Sometimes when I'm feeling unmotivated or overwhelmed, or that continuing to learn while raising young kids (and all the obligations attached to that) is more than I can balance, the universe tosses a bunch of motivational stuff in my lap. First, I saw this this morning:
I'm continually reminded that the way to accomplish something massive is to have the discipline to do boring, hard, repetitive daily tasks.— Ryan Carson (@ryancarson) August 4, 2017
Then I came across a motivating video from Troy Hunt, on hacking your career. I don't usually get into videos or podcasts, preferring to read instead, but I'm glad I listened to this one.
- Don't worry about a niche - just begin writing and see where it goes.
- Bloggin will push you to learn more about a topic, if only to avoid criticism.
- Criticism is inevitable. There's always someone smarter, but that's not a bad thing.
- Jerks are inevitable too, but we control our reaction not others.
- Some topics will challenge/offend people, but if you try too hard to avoid it, you'll come off as bland.
- Sites like Stack Overflow (GitHub, YouTube, etc) become a living record of what you've been involved in.
- Build tools that interest you, then make them available for others too.
- If the worst happens (like a layoff), you may have other things to fall back on.

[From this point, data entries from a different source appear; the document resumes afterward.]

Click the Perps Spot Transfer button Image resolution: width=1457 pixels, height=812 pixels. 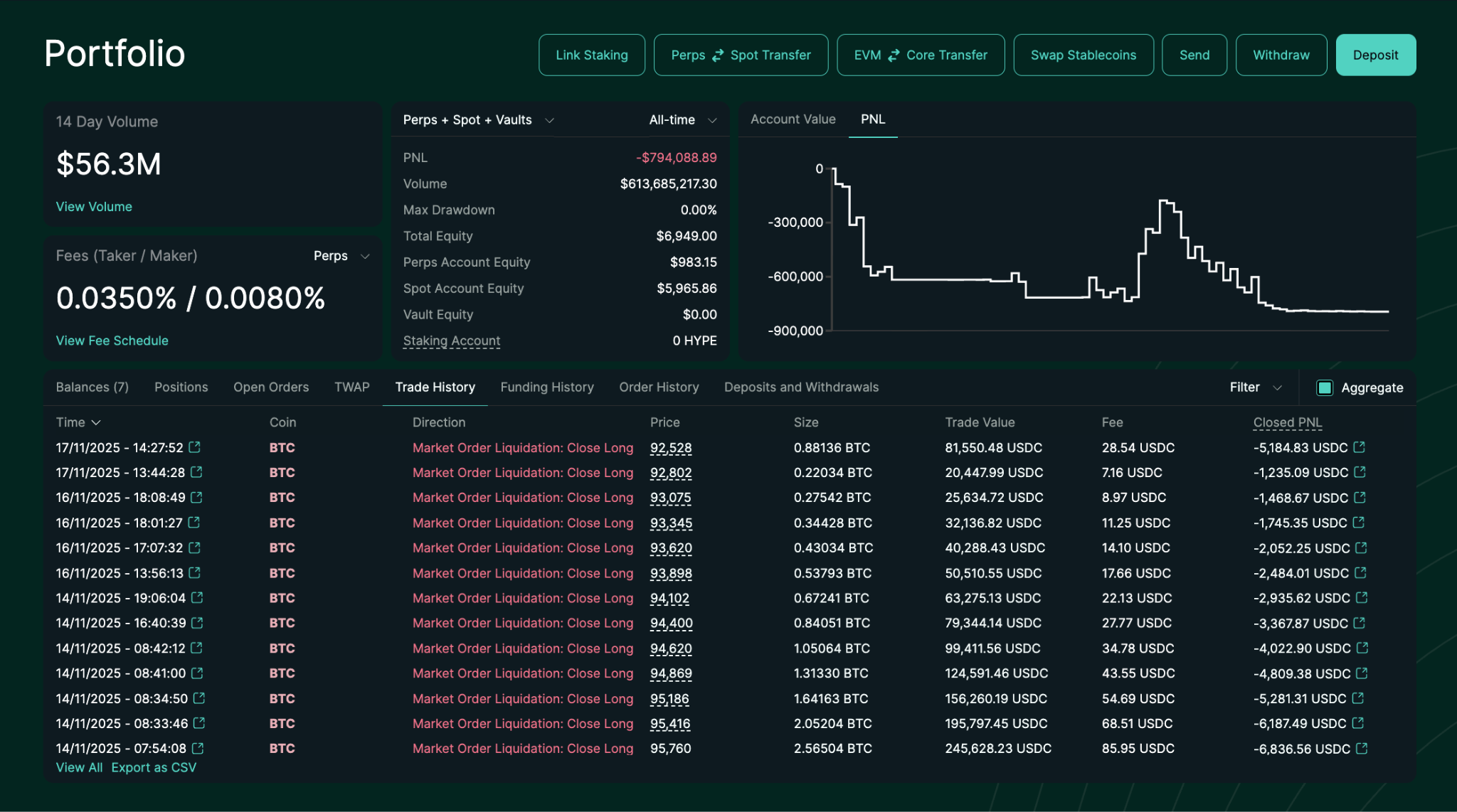[x=740, y=55]

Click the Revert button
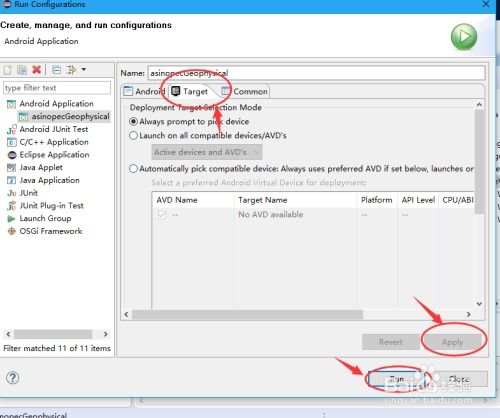click(x=391, y=342)
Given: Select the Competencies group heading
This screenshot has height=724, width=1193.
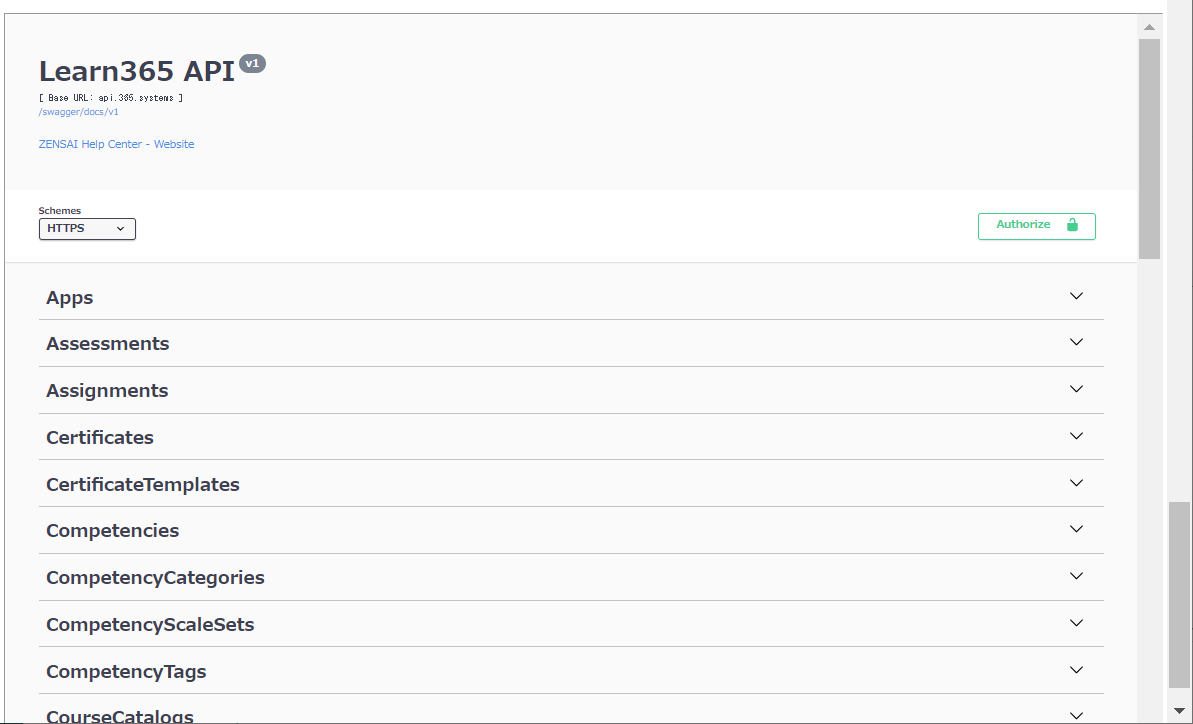Looking at the screenshot, I should (113, 531).
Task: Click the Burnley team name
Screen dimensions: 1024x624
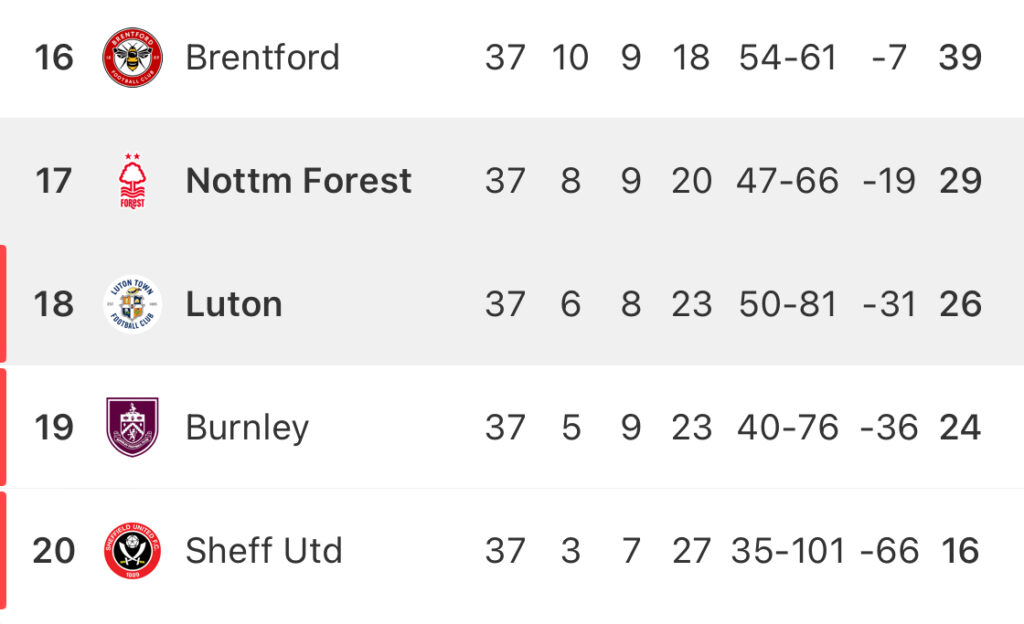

- We all put a price on our family - for many of us, it's a few conferences and a 9-5 job. He's missed a few family events but makes up for it in other ways. The important thing is that he and his wife "have a shared vision".
Troy mentioned an older post of his in the video, on why creating online identities are a smart career move. Very informative too... highly suggest giving it a read.
[A reason for creating an online identity is] "to be able to illustrate that over time, you’ve been actively involved in the areas in which you profess to have expertise. It’s one thing to present a CV or a LinkedIn profile which says you’ve done everything from writing enterprise software to creating perpetual motion, it’s quite another to be able to reliably substantiate it."
It occurs to me now why I've tried to create somewhat of an online presence, and disabled the "endorsements" feature on LinkedIn a long time ago. It feels more authentic to me when someone I don't even know - who has no vested interest in my success or expects reciprocal treatment - reacts (hopefully positively!) to something I've created or written.